Mais qu’est-ce que la Liberté et est-elle vraiment possible ? Pour répondre à ces questions, il analyse les œuvres de quatre auteurs : Rousseau, Montaigne, Berdiaev et Dostoïevski.
Rousseau vivait sous l’Ancien Régime dont l’ordre était fondé sur une religion pour laquelle tout homme était l’image d’une liberté divine :
La liberté n’est pas donnée par nature, contrairement à la société qui précède l’individu et le socialise :
Aussi, est-ce Rousseau qui découvre la contradiction fondamentale de l’individu et de la société : l’humain a besoin de la société pour vivre et être assuré de sa valeur, mais pour pouvoir concevoir la liberté, l’individu doit se dégager de la société.
Pour faire advenir la Liberté de l’individu, Rousseau distingue trois types de sociétés :
« (…) la société évangélique où le spirituel ignore le temporel, la société sacrée qui confond l’un et l’autre, celle où le spirituel et le temporel se disputent le pouvoir. » (39)
Toutes ont leurs défauts. Rousseau propose une société civile, laïque, tolérante et désacralisée, qui laisserait libres la vie privée et les opinions religieuses, mais exigerait le sacrifice de la vie des citoyens, et leur mise à mort, en cas de nécessité. Le contrat social de Rousseau tente de réintégrer l’individu dans la société et l’État comme le ferait une religion. Mais tout contrat social est une œuvre temporelle. Ce qui signifie que la société civile et l’État n’ont rien d’absolu. Un contrat est un compromis limité selon les fins poursuivies par les contractants et compte tenu des possibilités et des circonstances :
« Le contrat social ne garantit la liberté à ses membres que s’ils le réinventent en fonction des temps et des lieux, qui sont aujourd’hui plus changeants que jamais. » (p. 48)

[Enregistrements issus d’une collecte de données]
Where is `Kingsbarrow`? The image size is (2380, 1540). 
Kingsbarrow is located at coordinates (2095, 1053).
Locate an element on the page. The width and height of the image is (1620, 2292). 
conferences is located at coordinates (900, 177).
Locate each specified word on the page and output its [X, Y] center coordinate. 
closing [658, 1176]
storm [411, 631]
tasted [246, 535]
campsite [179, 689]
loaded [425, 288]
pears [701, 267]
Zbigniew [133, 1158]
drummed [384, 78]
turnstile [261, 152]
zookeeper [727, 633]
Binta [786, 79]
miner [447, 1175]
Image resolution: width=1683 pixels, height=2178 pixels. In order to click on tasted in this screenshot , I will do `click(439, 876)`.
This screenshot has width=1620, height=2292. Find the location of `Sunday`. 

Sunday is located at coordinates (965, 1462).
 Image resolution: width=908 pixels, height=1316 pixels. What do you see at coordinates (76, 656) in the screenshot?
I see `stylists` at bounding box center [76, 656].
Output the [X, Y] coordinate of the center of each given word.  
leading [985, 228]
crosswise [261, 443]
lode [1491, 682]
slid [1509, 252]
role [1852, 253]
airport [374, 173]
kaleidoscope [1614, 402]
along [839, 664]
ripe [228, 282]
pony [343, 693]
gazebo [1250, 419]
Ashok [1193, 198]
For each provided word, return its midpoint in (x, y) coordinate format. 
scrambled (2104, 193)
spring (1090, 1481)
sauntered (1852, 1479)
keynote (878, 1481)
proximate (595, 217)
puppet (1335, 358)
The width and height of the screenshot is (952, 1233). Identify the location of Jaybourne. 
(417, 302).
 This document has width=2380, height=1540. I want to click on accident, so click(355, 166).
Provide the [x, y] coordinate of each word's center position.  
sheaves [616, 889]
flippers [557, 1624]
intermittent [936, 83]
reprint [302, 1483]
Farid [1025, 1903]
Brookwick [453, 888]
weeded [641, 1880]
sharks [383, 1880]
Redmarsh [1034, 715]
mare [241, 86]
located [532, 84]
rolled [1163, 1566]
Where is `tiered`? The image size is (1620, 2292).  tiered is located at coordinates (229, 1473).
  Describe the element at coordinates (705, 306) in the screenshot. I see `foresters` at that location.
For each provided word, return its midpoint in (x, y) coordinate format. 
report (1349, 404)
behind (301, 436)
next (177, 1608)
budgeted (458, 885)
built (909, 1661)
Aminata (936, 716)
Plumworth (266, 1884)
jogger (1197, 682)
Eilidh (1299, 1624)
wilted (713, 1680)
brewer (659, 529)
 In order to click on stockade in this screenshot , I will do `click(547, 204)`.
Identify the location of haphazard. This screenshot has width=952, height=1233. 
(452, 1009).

= Consignes =
Mettez à jour le passage de l’extrait sur la liberté commençant par « Rousseau vivait sous » et se terminant par « de la société. », en y remplaçant « société » par « communauté ».

= Réponse rédigée =
Rousseau vivait sous l’Ancien Régime dont l’ordre était fondé sur une religion pour laquelle tout homme était l’image d’une liberté divine :
La liberté n’est pas donnée par nature, contrairement à la communauté qui précède l’individu et le socialise :
Aussi, est-ce Rousseau qui découvre la contradiction fondamentale de l’individu et de la communauté : l’humain a besoin de la communauté pour vivre et être assuré de sa valeur, mais pour pouvoir concevoir la liberté, l’individu doit se dégager de la communauté.